Cette même défaillance de renseignements est encore frappante par rapport aux déplacements des groupes armés à travers nos frontières avec l’Algérie.  Elle est aussi conjuguée par un défaut de coordination avec les autorités voisines et surtout une faillite totale au niveau des stratégies et tactiques de contre offensive et d’intervention préventive.
 

Hélas, ce n’est pas tout. D’après les témoignages des pauvres soldats victimes de ces explosions, il s’avère que nos frontières sont délibérément désertées par les forces de police et de garde nationale, sous les ordres de je ne sais qui et que le ministre lui-même n’en connait l’origine. En plus du manque terrible d’équipement de base au point où l’un d’eux affirme qu’il s’est acheté de son propre argent sa tenue de combat.
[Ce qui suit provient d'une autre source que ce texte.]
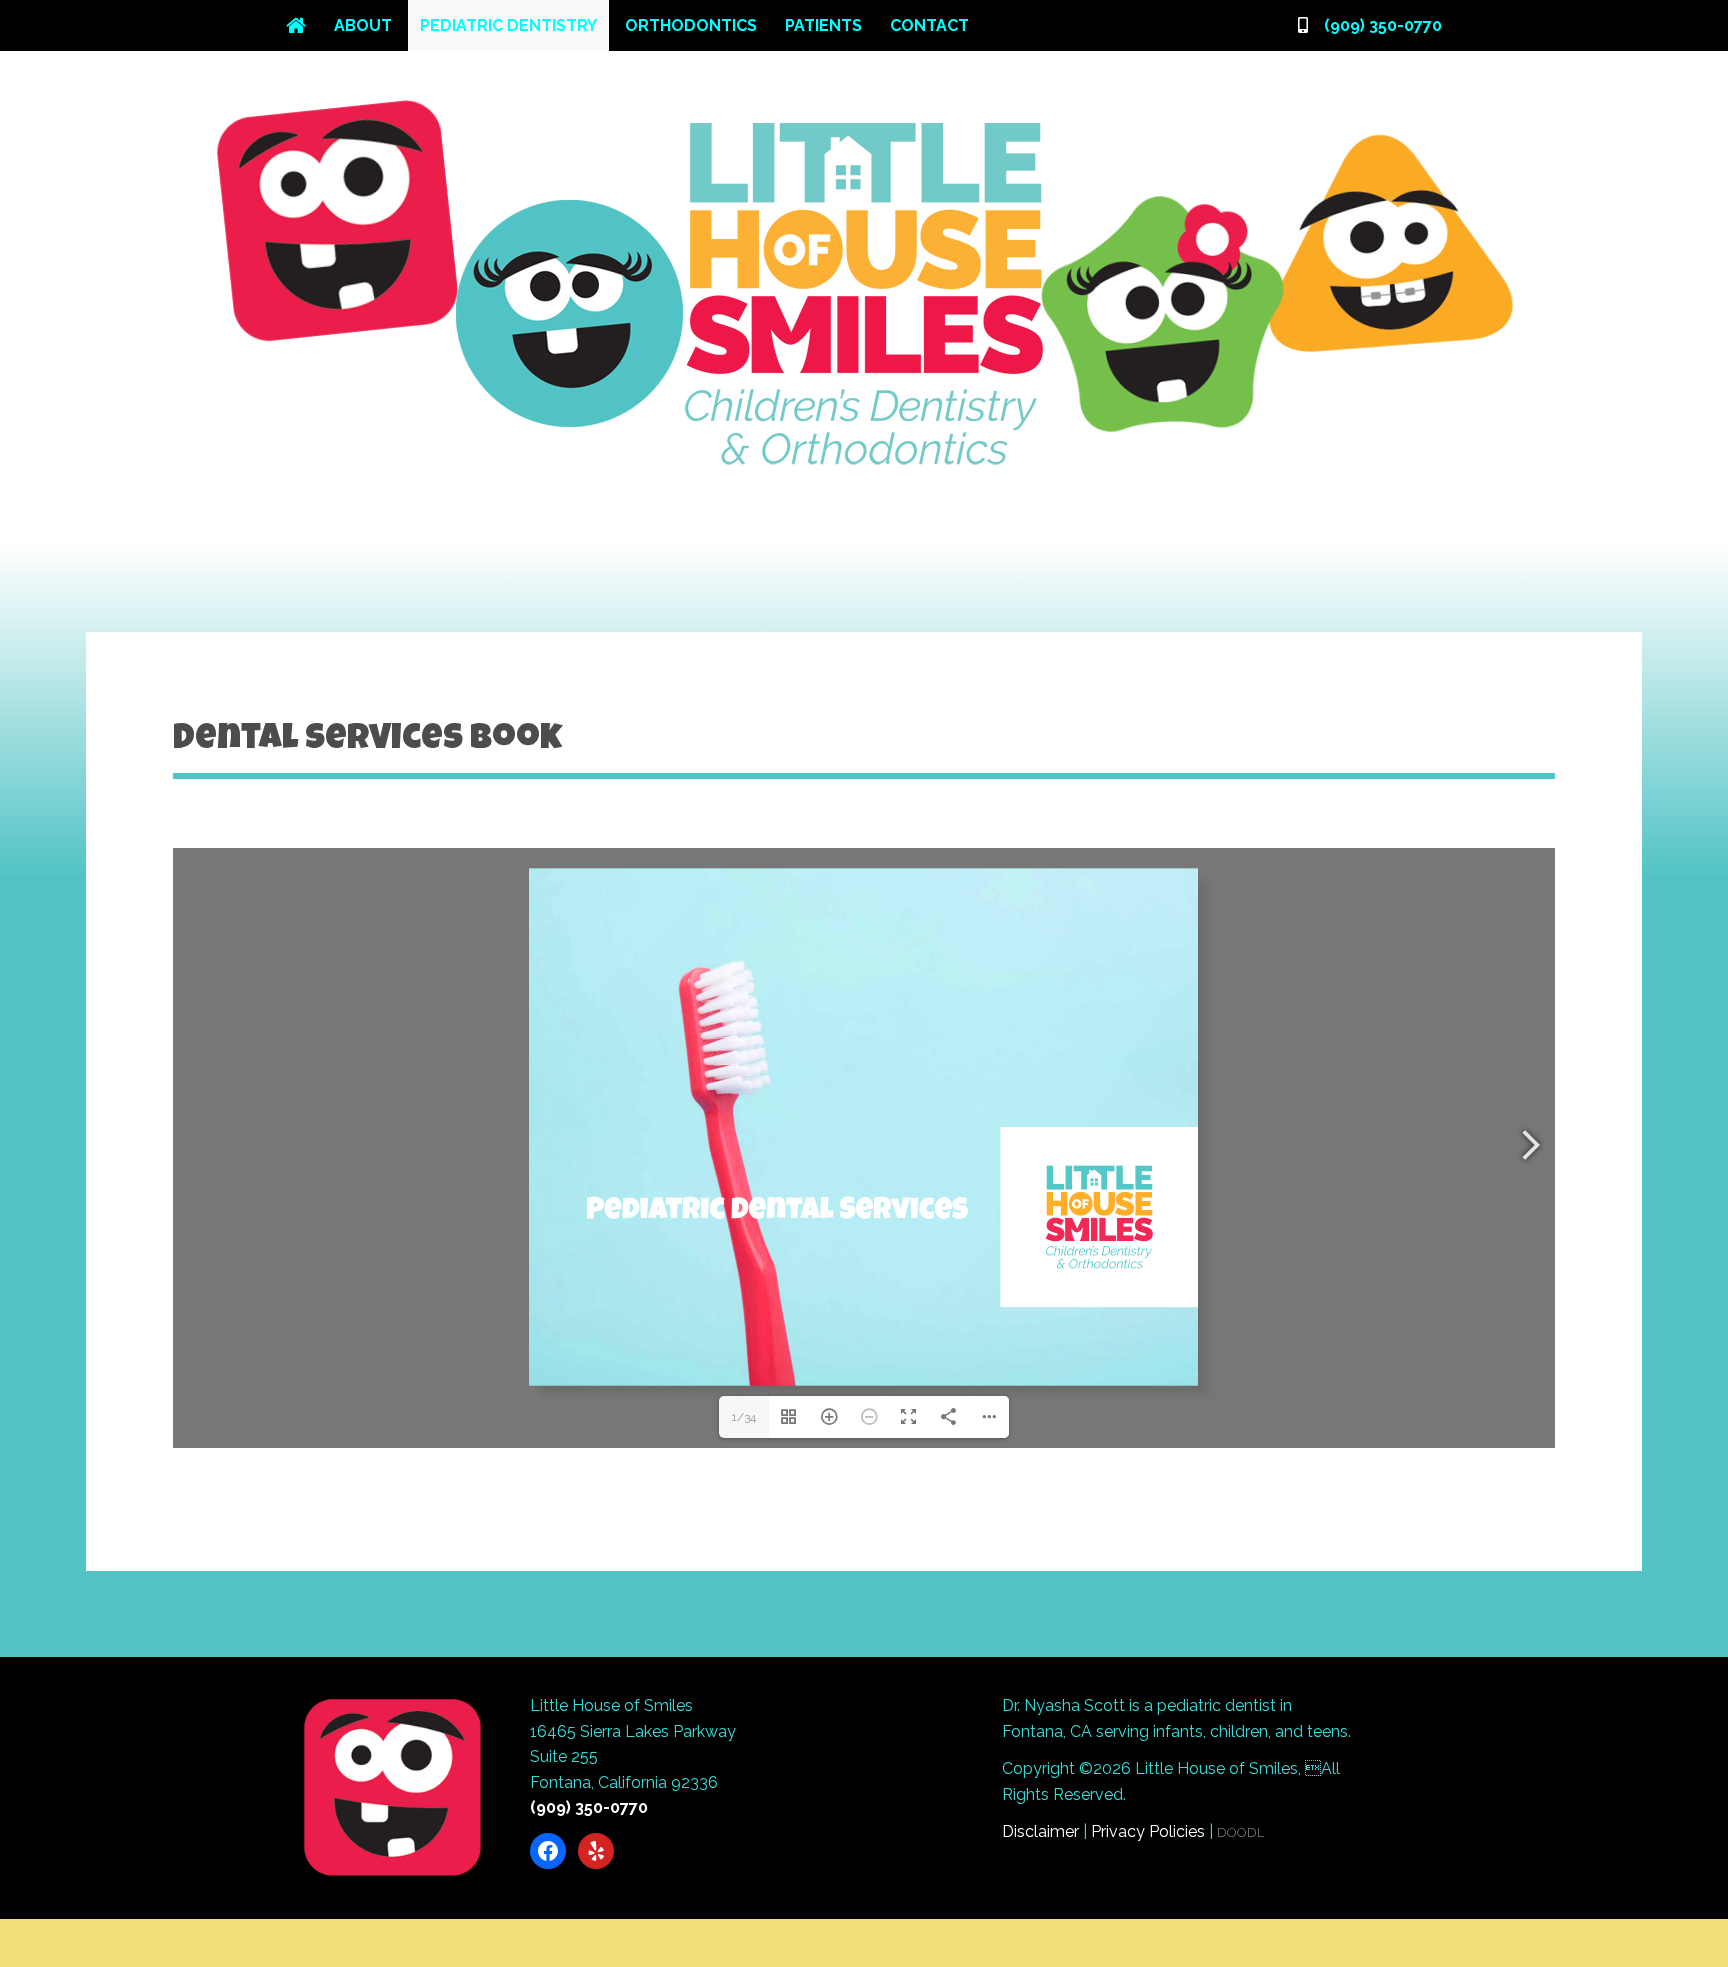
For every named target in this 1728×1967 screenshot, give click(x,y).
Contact (929, 25)
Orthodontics (691, 25)
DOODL (1240, 1832)
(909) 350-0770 (1383, 25)
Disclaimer (1040, 1831)
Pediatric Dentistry (508, 25)
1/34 (744, 1417)
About (363, 25)
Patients (823, 25)
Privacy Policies (1148, 1831)
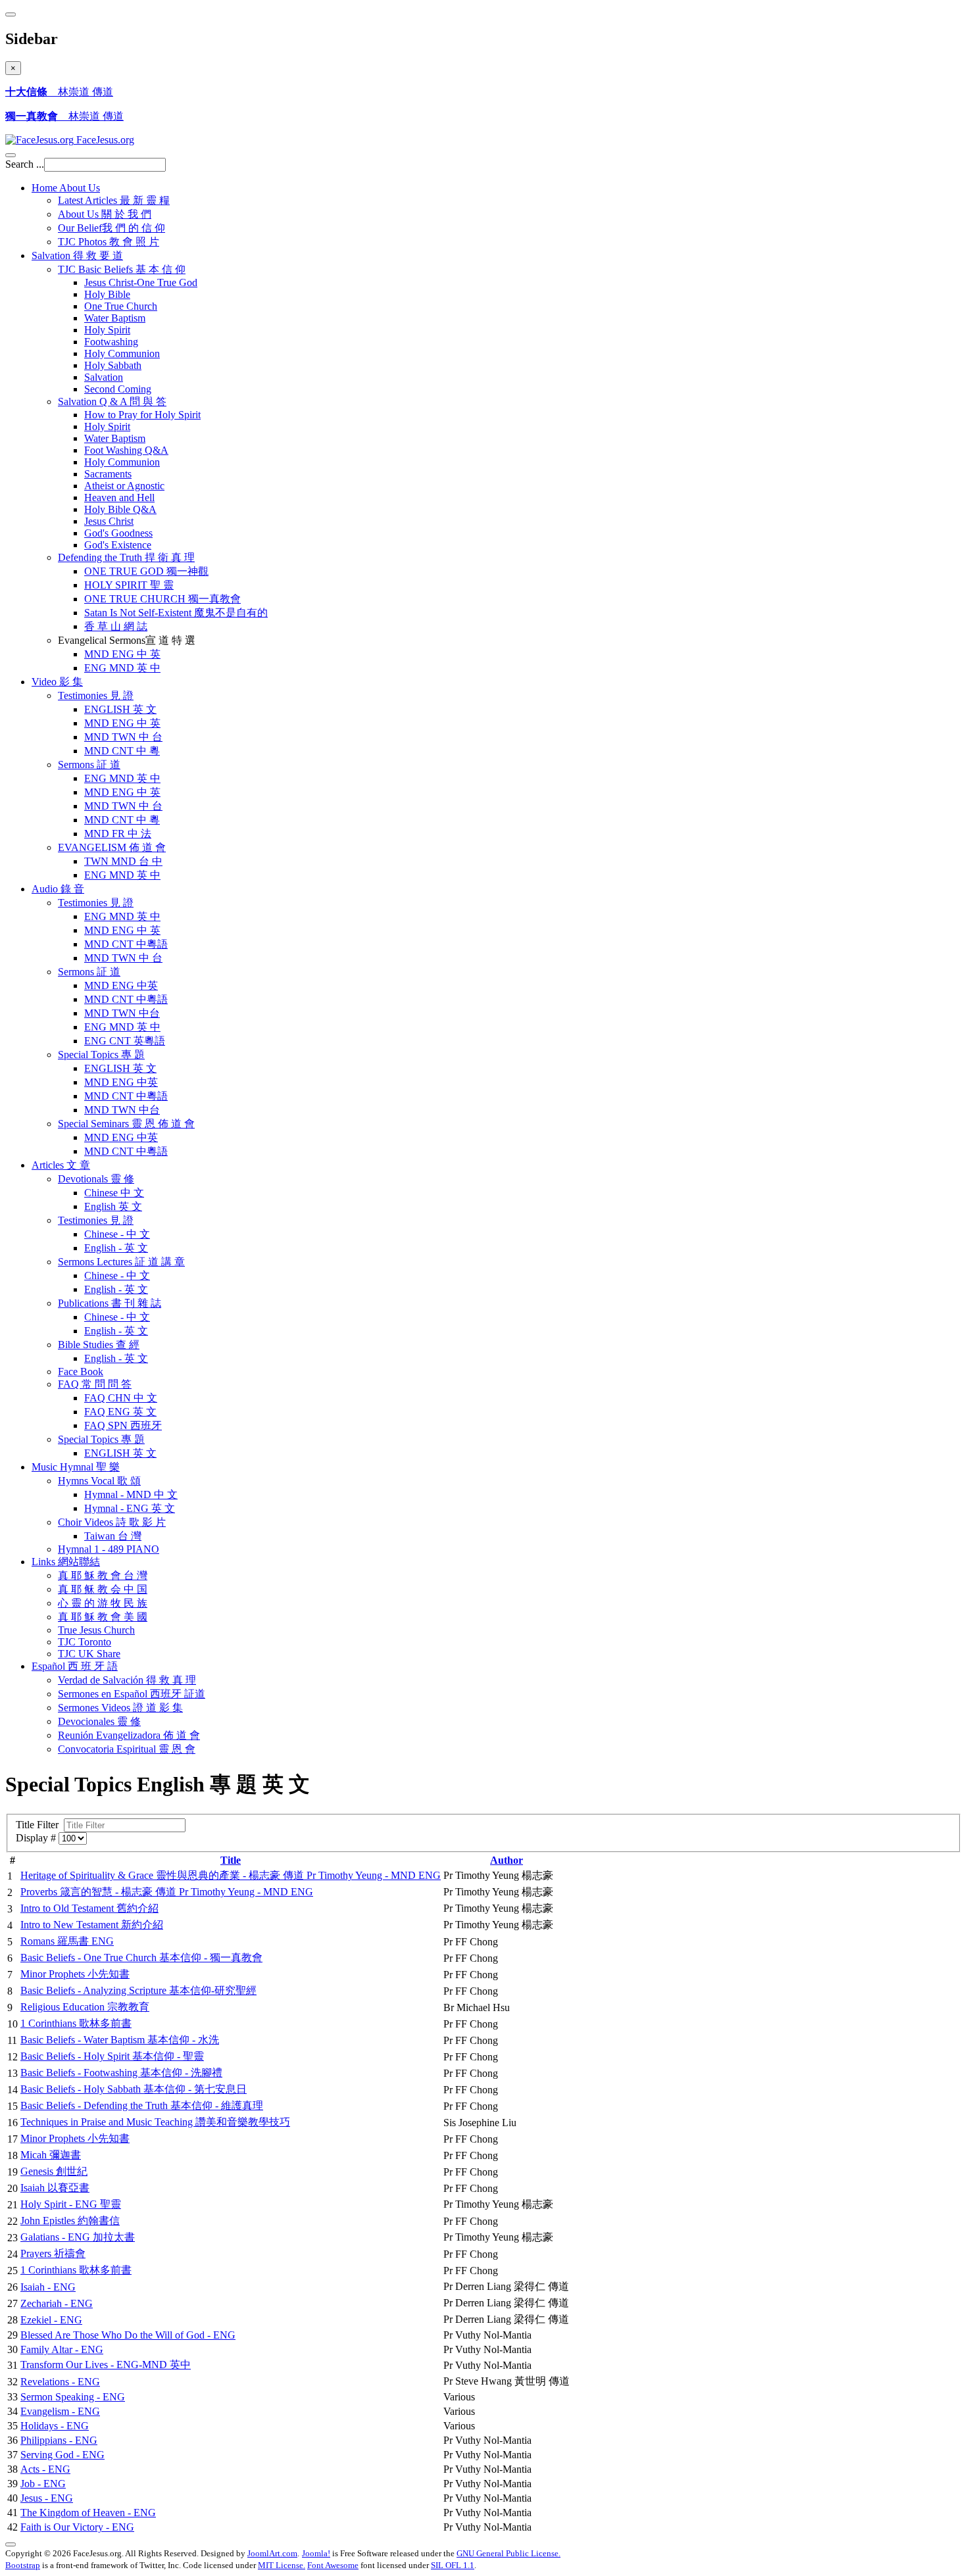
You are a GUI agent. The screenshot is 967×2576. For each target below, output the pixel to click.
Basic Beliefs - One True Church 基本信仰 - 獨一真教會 (141, 1957)
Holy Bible (107, 294)
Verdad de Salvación (127, 1680)
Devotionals (96, 1178)
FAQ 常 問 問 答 (95, 1384)
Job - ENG (43, 2483)
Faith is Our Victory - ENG (77, 2527)
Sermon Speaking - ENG (72, 2396)
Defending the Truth (126, 557)
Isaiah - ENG (48, 2287)
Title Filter (40, 1824)
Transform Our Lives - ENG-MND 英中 (105, 2364)
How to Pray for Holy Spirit (142, 414)
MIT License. (281, 2565)
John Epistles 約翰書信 (70, 2220)
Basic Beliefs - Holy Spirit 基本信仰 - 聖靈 (112, 2056)
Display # (37, 1837)
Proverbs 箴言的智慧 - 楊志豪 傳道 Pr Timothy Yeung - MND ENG (166, 1891)
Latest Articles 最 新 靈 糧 (114, 200)
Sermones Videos (120, 1707)
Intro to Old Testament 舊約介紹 (89, 1908)
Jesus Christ (109, 521)
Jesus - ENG (46, 2498)
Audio (58, 888)
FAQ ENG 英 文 (120, 1411)
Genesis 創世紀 (53, 2171)
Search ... (24, 164)
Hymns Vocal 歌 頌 (99, 1480)
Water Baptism (114, 318)
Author (506, 1860)
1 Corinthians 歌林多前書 (76, 2023)
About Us (104, 214)
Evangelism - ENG (60, 2411)
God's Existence (117, 544)
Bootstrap (22, 2565)
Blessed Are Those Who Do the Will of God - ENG (128, 2335)
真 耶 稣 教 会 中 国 (102, 1589)
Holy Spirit (107, 329)
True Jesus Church (96, 1630)
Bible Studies (98, 1344)
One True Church (120, 306)
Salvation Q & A (112, 401)
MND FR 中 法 (117, 833)
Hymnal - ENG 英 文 (129, 1508)
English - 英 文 (116, 1247)
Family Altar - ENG (61, 2349)
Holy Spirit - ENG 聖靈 (70, 2204)
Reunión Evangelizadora (129, 1735)
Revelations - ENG (60, 2381)
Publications (109, 1303)
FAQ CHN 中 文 (120, 1397)
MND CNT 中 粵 (122, 750)
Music (76, 1466)
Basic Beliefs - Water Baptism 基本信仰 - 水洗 (119, 2039)
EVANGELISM (112, 847)
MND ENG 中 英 (122, 654)
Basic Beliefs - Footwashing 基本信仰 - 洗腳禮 (121, 2072)
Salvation (77, 255)
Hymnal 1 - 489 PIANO (108, 1549)
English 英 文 (113, 1206)
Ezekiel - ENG (51, 2319)
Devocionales (99, 1721)
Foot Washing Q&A (126, 450)
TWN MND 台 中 (123, 861)
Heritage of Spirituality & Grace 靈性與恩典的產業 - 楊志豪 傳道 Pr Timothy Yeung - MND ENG (230, 1875)
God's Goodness (118, 533)
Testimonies (96, 695)
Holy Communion (122, 353)
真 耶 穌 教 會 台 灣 (102, 1575)
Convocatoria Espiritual (126, 1749)
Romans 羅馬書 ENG (67, 1941)
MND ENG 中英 (121, 985)
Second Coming (117, 389)
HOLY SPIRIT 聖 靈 (129, 585)
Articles (61, 1165)
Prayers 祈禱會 (53, 2253)
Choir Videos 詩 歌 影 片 (112, 1522)
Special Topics (101, 1054)
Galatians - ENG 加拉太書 (77, 2237)
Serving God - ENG (62, 2454)
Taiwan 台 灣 (112, 1536)
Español (75, 1666)
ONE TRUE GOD (146, 571)
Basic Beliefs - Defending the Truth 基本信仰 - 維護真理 (141, 2105)
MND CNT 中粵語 (126, 944)
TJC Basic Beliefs (122, 269)
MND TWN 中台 (122, 1013)
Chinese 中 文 (114, 1192)
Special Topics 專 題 (101, 1439)
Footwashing (111, 341)
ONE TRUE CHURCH (162, 598)
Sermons (89, 764)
Que dire alors des armes spécifiques, des images satellites, des accessoires sophistiqués, des unités médicales mobiles et bien d’autres dispositions dont je ne saurais les citer toutes.
 

Au dessert de ce menu hitchcockien, je vous ai réservé le volet juridique. En fait, aucune loi n’incrimine l’idéologie jihadiste ni sa propagande. Ce qui nous a permis d’assister à un débat à ciel ouvert, dans les rues de Kasserine, encore plus effrayant que le film de Jbel Chaambi, sur les bienfaits des mines, animé par une foule de jihadistes, sortis parmi les habitants du quartier « Nour », que je me retiens de qualifier par populaire pour ne pas faire d’amalgame incitant à conclure : terrorisme et pauvreté vont de paire.

 

Conclusion :


 A la fin, comment ne pas accuser le régime en place de complicité surtout quand on remet ces événements dans un cadre géopolitique régional qui conspire contre le pouvoir algérien, s’appuyant justement sur ces groupes armés dans les zones frontalières et au moment où un déploiement militaire US suspect vient de poser ses valises sur une base en Espagne, dédié à une intervention potentielle et rapide à Alger vu l’état du régime, qualifié de fragile, à l’image de l’état de santé de son président !


Dans tous les cas de figures, l’état tunisien n’est plus.